■ **WHAT THE TASK REQUIRES**: From the entries below, copy every line that has the word "detección".

■ **RECORDS TO USE**:
>>>

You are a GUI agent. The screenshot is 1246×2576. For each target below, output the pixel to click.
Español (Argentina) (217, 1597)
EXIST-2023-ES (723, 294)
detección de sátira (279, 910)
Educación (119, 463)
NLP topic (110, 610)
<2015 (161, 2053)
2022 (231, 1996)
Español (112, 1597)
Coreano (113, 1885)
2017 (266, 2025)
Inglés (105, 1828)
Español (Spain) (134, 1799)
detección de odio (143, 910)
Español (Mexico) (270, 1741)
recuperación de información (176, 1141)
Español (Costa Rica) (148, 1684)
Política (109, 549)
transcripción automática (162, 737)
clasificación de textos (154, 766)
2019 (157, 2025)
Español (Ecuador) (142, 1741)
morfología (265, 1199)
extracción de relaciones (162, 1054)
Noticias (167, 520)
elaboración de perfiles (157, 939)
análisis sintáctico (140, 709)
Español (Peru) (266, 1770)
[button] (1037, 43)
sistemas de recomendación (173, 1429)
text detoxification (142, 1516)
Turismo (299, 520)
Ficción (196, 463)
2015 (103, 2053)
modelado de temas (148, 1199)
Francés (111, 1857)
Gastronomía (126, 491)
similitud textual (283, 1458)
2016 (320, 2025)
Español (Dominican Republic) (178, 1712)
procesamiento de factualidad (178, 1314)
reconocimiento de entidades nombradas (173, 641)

<<<

■ **TASK ANSWER**:
detección de sátira (279, 910)
detección de odio (143, 910)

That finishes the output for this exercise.